BEGIN Data section
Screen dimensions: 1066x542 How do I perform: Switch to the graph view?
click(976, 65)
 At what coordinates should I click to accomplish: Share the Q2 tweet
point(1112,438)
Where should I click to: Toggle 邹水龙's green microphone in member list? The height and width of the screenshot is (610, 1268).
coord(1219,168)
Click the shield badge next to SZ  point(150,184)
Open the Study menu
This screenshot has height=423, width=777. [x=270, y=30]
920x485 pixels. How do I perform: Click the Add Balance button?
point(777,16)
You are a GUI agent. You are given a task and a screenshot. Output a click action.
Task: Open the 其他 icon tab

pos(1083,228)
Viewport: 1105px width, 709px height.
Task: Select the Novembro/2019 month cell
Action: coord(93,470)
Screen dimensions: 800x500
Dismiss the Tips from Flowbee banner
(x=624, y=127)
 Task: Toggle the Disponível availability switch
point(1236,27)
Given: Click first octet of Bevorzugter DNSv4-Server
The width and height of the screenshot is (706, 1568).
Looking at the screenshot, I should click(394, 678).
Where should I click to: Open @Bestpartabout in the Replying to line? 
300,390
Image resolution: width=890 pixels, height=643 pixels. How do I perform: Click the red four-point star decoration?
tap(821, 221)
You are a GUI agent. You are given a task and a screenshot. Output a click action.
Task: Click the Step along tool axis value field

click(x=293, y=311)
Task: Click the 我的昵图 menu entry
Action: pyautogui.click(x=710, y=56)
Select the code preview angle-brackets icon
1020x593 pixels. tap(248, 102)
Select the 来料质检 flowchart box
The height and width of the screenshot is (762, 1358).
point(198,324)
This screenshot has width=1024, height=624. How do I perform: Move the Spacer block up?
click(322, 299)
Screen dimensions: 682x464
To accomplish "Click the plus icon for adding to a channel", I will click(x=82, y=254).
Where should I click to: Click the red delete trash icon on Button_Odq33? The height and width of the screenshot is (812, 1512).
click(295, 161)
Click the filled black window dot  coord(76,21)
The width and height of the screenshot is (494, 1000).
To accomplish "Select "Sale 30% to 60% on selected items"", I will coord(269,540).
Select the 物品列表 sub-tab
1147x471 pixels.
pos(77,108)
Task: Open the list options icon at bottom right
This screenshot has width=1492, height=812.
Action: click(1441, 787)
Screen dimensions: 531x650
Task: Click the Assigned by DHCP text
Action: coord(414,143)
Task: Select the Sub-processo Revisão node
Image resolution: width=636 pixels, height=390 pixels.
END Data section
Without omission, return all of the records exactly as given.

Screen dimensions: 1066x542 How do I perform: Switch to the graph view?
click(976, 65)
 At what coordinates should I click to accomplish: Share the Q2 tweet
point(1112,438)
Where should I click to: Toggle 邹水龙's green microphone in member list? The height and width of the screenshot is (610, 1268).
coord(1219,168)
Click the shield badge next to SZ  point(150,184)
Open the Study menu
This screenshot has height=423, width=777. [x=270, y=30]
920x485 pixels. How do I perform: Click the Add Balance button?
point(777,16)
You are a GUI agent. You are given a task and a screenshot. Output a click action.
Task: Open the 其他 icon tab

pos(1083,228)
Viewport: 1105px width, 709px height.
Task: Select the Novembro/2019 month cell
Action: coord(93,470)
Screen dimensions: 800x500
Dismiss the Tips from Flowbee banner
(x=624, y=127)
 Task: Toggle the Disponível availability switch
point(1236,27)
Given: Click first octet of Bevorzugter DNSv4-Server
The width and height of the screenshot is (706, 1568).
Looking at the screenshot, I should click(394, 678).
Where should I click to: Open @Bestpartabout in the Replying to line? 
300,390
Image resolution: width=890 pixels, height=643 pixels. How do I perform: Click the red four-point star decoration?
tap(821, 221)
You are a GUI agent. You are given a task and a screenshot. Output a click action.
Task: Click the Step along tool axis value field

click(x=293, y=311)
Task: Click the 我的昵图 menu entry
Action: pyautogui.click(x=710, y=56)
Select the code preview angle-brackets icon
1020x593 pixels. tap(248, 102)
Select the 来料质检 flowchart box
The height and width of the screenshot is (762, 1358).
point(198,324)
This screenshot has width=1024, height=624. How do I perform: Move the Spacer block up?
click(322, 299)
Screen dimensions: 682x464
To accomplish "Click the plus icon for adding to a channel", I will click(x=82, y=254).
Where should I click to: Click the red delete trash icon on Button_Odq33? The height and width of the screenshot is (812, 1512).
click(295, 161)
Click the filled black window dot  coord(76,21)
The width and height of the screenshot is (494, 1000).
To accomplish "Select "Sale 30% to 60% on selected items"", I will coord(269,540).
Select the 物品列表 sub-tab
1147x471 pixels.
pos(77,108)
Task: Open the list options icon at bottom right
This screenshot has width=1492, height=812.
Action: click(1441, 787)
Screen dimensions: 531x650
Task: Click the Assigned by DHCP text
Action: coord(414,143)
Task: Select the Sub-processo Revisão node
Image resolution: width=636 pixels, height=390 pixels.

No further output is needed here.